SAVAGE: The current Republican Party is controlled by Trump. All of the people who are more traditional Republican conservatives, let's say Reagan-Bush-style conservatives, who sometimes in Trump's first term stood up to him, objected to him - think of John McCain types, Liz Cheney types, Adam Kinzinger types - wouldn't go along with everything he wanted, have been either purged from the party through primary challenges or have been cowed into submission by the threat of primary challenges, or in some cases - people are talking more and more about this - fear for their own physical safety from Trump supporters. And therefore, there has been barely a peep out of this Congress in defense of the laws that they passed.

MOSLEY: Funding for the government expires on March 14, right? What power does that wield, I guess, for Democrats in particular?

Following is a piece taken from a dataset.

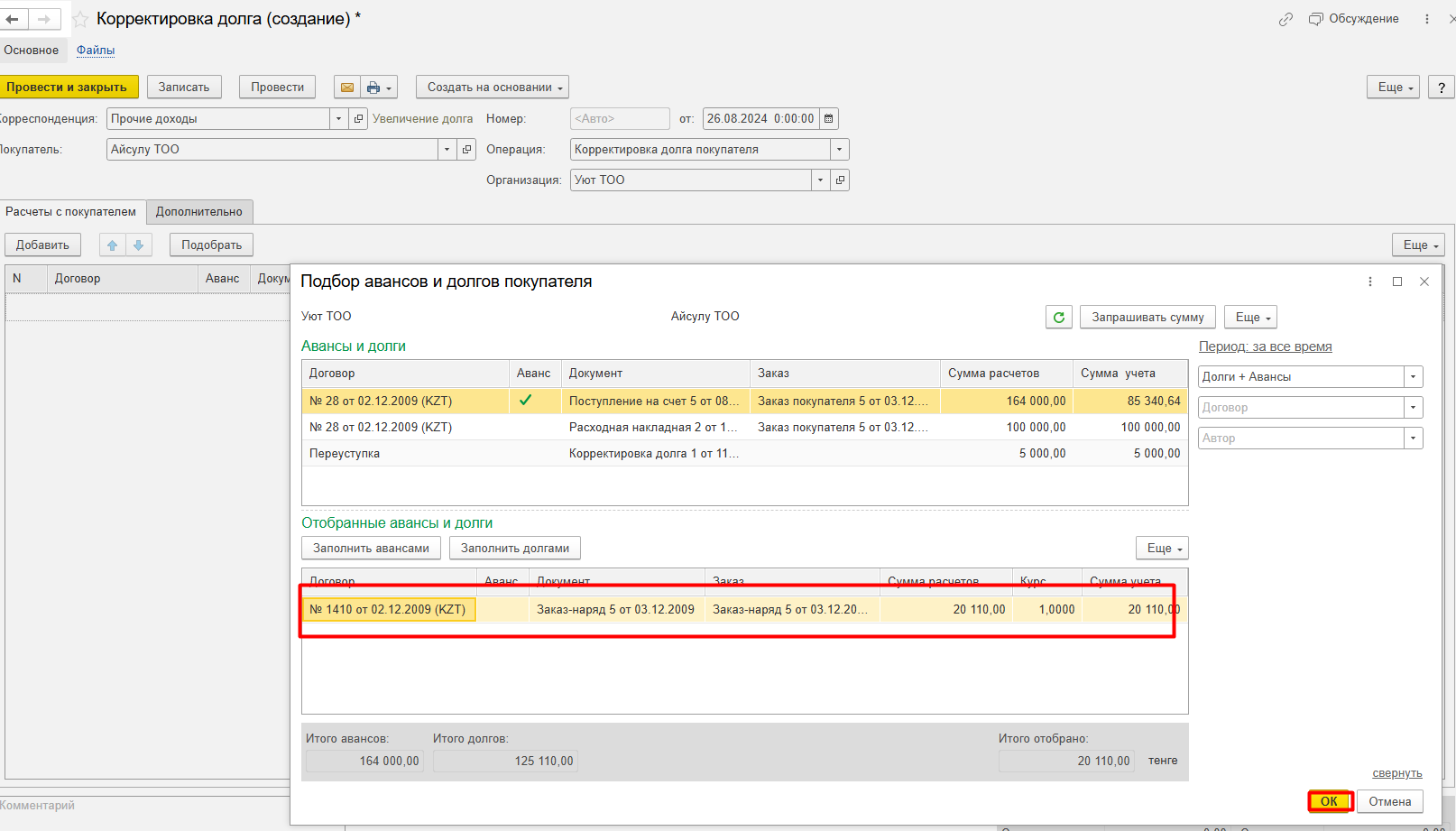Image resolution: width=1456 pixels, height=831 pixels.
Task: Click the envelope email icon
Action: (346, 88)
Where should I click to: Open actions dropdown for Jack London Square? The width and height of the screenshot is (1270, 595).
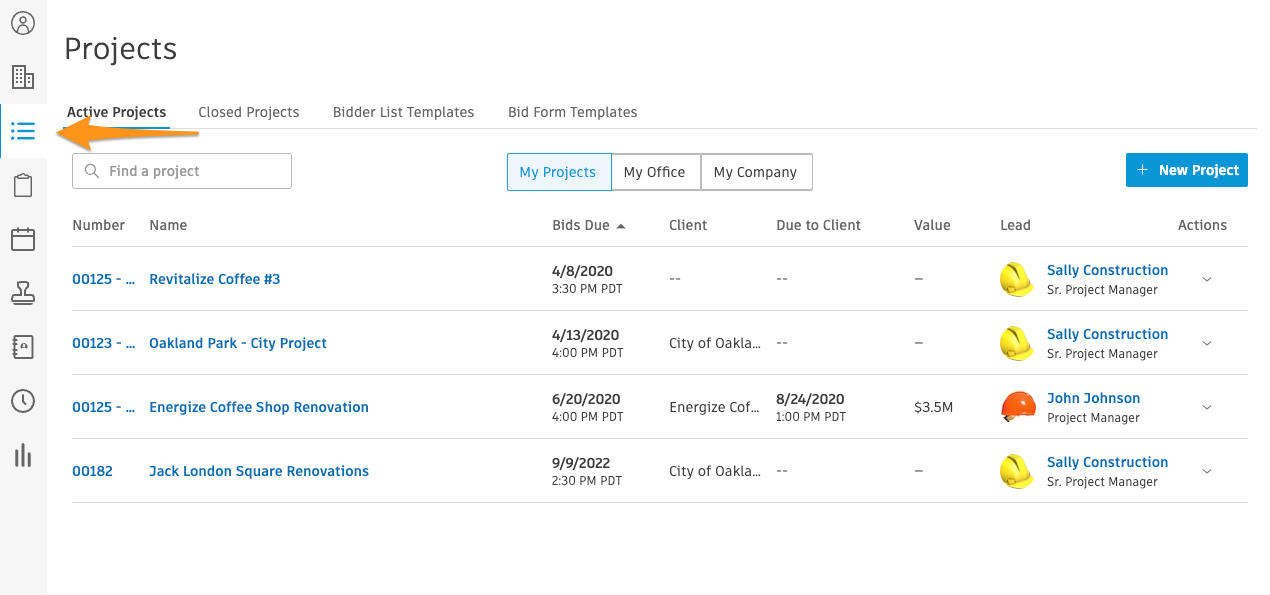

SAVAGE: Well, this is a little different than executive power. The issue is that there's very thin majorities for the Republican Party in both chambers, and there is a sizable faction of Republicans, especially in the House, who want draconian spending cuts, but also appear not to be willing to raise taxes to close the deficit that they're worried about, in fact, want to make permanent and expand large tax cuts from the Trump era that are about to expire. It means that the Republican Party, on its own, will have great difficulty passing a budget and lifting the debt ceiling.

And that means if they can't reach some internal agreement, then they would need the votes of Democrats to get a majority to keep the government from shutting down and keep a debt ceiling crisis from happening. So that could give Democrats leverage to do something. The problem is that normally, if there's a political deal to be made across party lines like that, Democrats would be asking for spending on something they cared about. But how can they make a deal like that when you have a president who is freezing funds, refusing to spend it even when Congress has appropriated it and said he wants a fight over whether the Supreme Court will let him not spend money that Congress has appropriated on things he doesn't like? And so even if Democrats wanted to help, it's not clear that there's - Republicans are capable of offering something to Democrats that Democrats can count on.

MOSLEY: Our guest today is New York Times staff writer Charlie Savage. We'll be right back after a short break. I'm Tonya Mosley, and this is FRESH AIR.

(SOUNDBITE OF MUSIC)

MOSLEY: This is FRESH AIR. I'm Tonya Mosley.

MOSLEY: This is FRESH AIR. I'm Tonya Mosley. And if you're just joining us, I'm talking to New York Times staff writer and Pulitzer Prize-winning journalist Charlie Savage about how President Trump is actively working to expand executive power. Savage writes about presidential power, security and legal policy for The New York Times. In 2007, Savage wrote a book titled "Takeover: The Return Of The Imperial Presidency And The Subversion Of American Democracy," about the Bush-Cheney administration's efforts to expand presidential power. In 2017, he wrote a book called "Power Wars: The Relentless Rise Of Presidential Authority And Secrecy-Inside Obama's Post-9/11 Presidency." We recorded our conversation last week.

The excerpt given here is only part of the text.